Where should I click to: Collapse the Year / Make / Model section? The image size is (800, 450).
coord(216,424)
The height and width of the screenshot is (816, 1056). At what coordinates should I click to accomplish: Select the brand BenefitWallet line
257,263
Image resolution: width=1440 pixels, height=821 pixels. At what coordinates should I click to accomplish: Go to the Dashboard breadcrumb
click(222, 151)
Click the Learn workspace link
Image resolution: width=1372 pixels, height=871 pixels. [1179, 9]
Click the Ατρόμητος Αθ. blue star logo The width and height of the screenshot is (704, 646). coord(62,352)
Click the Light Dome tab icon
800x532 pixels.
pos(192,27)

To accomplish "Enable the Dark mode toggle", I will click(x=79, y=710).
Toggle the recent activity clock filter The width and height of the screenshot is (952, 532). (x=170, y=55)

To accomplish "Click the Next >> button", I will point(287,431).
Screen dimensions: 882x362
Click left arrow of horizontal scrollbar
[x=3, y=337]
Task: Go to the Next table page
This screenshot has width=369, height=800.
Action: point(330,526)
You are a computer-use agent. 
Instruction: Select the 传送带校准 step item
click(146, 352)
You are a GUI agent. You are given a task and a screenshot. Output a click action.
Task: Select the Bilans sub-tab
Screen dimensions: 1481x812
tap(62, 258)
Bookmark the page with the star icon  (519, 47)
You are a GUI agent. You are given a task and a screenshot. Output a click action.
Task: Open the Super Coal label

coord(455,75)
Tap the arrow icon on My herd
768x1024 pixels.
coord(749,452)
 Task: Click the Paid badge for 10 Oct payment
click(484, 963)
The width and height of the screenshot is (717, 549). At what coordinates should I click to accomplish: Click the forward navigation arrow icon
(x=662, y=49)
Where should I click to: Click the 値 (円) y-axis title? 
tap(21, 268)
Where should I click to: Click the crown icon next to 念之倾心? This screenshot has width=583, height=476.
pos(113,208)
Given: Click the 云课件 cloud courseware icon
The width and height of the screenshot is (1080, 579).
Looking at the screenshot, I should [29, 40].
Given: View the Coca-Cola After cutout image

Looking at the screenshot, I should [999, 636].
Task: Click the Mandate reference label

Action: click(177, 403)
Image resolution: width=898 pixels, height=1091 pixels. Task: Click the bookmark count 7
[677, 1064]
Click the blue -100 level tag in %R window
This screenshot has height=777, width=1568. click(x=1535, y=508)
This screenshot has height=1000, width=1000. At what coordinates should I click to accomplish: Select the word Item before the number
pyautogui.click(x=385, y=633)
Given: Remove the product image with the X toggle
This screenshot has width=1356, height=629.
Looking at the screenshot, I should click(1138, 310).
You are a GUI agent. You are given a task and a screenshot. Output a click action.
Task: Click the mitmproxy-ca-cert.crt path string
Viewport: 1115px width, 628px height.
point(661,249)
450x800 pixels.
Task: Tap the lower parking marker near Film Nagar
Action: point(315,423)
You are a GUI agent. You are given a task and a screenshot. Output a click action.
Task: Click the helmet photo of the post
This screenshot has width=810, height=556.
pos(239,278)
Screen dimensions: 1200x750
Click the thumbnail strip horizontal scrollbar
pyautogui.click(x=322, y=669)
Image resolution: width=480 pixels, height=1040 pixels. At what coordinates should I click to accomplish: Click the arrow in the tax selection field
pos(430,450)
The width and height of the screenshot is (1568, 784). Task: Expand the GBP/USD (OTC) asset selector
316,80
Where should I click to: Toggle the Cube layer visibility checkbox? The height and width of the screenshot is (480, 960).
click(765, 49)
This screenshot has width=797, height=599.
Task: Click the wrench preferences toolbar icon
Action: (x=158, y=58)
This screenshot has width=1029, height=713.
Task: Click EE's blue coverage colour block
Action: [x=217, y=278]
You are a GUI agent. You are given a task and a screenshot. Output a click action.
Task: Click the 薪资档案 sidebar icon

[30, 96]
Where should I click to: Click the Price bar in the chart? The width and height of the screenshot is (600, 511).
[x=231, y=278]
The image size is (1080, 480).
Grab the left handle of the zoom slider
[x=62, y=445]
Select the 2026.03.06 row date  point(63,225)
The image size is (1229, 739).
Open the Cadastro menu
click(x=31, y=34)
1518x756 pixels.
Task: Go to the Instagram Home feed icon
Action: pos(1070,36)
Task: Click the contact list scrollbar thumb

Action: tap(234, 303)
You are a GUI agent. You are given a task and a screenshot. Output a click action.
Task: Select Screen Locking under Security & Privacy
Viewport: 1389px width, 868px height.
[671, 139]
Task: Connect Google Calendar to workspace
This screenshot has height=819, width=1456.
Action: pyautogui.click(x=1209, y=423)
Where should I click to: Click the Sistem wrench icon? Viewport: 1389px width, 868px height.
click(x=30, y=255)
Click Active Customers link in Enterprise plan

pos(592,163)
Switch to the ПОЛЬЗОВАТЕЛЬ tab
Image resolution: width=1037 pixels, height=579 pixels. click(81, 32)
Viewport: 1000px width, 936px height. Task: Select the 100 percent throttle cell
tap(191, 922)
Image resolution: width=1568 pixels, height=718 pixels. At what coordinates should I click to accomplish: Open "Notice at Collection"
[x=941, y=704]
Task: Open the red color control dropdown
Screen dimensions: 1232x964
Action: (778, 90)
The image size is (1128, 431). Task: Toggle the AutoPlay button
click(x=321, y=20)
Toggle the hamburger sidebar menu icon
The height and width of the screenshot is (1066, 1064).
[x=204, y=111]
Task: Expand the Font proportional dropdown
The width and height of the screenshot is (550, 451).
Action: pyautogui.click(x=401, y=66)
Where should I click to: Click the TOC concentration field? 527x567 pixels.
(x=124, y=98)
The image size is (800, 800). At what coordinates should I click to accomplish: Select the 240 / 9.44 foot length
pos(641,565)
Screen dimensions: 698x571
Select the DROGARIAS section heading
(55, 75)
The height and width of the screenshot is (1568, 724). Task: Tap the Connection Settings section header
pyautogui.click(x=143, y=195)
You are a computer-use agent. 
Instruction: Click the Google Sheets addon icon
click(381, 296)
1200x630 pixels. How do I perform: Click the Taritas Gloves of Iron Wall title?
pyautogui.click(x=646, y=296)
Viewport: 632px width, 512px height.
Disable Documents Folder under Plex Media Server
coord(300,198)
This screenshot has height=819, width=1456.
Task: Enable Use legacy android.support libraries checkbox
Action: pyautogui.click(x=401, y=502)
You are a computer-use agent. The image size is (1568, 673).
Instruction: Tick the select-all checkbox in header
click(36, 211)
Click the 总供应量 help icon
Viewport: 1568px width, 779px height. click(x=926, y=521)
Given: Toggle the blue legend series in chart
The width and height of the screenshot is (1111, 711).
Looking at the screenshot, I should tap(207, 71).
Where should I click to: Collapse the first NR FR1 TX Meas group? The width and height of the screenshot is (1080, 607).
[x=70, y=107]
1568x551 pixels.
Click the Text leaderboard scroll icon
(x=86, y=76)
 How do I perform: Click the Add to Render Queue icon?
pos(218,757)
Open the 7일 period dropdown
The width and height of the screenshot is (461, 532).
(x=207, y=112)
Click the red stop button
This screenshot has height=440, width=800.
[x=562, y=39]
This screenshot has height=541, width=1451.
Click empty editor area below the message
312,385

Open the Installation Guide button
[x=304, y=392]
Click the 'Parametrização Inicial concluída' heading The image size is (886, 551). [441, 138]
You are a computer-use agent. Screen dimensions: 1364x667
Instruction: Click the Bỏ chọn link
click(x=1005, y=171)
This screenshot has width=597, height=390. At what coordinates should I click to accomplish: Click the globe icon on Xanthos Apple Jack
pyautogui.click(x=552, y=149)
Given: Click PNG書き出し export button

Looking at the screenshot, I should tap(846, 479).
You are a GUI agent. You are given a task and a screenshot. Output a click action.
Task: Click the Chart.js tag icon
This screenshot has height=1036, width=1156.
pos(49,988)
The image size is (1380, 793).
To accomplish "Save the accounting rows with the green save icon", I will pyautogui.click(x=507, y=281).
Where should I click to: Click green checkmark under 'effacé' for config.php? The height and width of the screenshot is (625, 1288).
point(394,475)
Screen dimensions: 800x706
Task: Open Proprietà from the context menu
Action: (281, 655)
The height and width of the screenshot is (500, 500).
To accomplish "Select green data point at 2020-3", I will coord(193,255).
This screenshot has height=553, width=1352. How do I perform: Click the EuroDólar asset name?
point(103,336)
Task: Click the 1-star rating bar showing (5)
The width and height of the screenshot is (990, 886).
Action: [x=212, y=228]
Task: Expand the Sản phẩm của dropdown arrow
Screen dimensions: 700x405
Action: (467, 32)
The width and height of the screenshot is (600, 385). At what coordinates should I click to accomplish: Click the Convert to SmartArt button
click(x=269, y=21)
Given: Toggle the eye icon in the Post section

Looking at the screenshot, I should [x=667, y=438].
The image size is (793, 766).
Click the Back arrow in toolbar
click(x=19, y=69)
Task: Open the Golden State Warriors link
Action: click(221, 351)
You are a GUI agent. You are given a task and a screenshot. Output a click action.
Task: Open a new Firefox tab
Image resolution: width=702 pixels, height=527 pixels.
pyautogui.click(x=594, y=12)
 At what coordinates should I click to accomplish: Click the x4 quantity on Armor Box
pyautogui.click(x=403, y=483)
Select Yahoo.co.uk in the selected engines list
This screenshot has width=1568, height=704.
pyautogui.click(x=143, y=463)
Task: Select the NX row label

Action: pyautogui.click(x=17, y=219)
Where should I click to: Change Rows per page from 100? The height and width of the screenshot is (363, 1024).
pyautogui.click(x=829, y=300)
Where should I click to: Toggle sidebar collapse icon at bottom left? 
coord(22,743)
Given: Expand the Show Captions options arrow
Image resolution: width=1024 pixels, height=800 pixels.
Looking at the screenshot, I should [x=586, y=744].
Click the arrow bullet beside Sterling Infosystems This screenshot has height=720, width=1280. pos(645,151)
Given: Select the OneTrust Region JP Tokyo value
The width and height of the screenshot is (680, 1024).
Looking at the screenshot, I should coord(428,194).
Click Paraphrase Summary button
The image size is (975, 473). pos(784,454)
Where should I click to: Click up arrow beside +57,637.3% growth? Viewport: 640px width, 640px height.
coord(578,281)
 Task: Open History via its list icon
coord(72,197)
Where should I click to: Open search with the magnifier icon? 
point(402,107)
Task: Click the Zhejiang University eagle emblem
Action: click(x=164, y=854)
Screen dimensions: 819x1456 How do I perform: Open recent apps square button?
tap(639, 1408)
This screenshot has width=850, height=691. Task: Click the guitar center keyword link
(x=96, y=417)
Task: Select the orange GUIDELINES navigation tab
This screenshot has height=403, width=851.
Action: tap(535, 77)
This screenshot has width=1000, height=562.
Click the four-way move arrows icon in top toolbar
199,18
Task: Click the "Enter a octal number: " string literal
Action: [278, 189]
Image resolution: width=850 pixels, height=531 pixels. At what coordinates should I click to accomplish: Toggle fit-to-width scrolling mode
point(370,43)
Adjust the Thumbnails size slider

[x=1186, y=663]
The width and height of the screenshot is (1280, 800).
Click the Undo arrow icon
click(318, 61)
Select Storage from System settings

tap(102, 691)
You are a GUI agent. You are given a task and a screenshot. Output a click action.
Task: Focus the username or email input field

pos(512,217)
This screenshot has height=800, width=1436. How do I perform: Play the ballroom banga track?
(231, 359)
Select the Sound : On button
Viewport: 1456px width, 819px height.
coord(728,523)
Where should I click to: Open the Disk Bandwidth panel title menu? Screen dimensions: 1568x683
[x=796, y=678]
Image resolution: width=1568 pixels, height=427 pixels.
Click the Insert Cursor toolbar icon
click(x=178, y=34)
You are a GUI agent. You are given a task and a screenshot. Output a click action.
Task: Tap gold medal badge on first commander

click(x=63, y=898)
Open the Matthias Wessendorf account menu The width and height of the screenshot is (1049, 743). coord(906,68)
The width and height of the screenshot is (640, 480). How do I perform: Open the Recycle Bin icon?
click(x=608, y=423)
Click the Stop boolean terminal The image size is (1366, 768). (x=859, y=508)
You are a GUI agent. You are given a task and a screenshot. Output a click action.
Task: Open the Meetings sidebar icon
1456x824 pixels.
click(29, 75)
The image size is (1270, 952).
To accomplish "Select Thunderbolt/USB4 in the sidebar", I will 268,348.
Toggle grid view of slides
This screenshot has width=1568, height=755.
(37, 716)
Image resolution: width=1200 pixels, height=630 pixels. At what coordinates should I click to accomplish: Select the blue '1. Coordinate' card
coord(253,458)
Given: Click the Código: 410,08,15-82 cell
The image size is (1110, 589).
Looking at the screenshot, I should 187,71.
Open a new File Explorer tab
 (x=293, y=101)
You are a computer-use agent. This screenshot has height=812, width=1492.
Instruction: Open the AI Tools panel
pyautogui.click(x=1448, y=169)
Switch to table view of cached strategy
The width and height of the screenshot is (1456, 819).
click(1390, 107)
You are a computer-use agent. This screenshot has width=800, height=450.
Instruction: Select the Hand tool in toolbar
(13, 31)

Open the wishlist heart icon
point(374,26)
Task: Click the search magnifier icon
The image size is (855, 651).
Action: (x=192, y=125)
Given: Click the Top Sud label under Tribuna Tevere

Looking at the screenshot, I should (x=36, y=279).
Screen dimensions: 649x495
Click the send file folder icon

+ + + + +

* [Work order]: In the entries above, find the line with "The height and width of the screenshot is (1568, 724)." and the line with "Viewport: 632px width, 512px height.", then restate word for word both of them and every line between, with nothing more.

* [Answer for the task]:
The height and width of the screenshot is (1568, 724). Task: Tap the Connection Settings section header
pyautogui.click(x=143, y=195)
You are a computer-use agent. 
Instruction: Click the Google Sheets addon icon
click(381, 296)
1200x630 pixels. How do I perform: Click the Taritas Gloves of Iron Wall title?
pyautogui.click(x=646, y=296)
Viewport: 632px width, 512px height.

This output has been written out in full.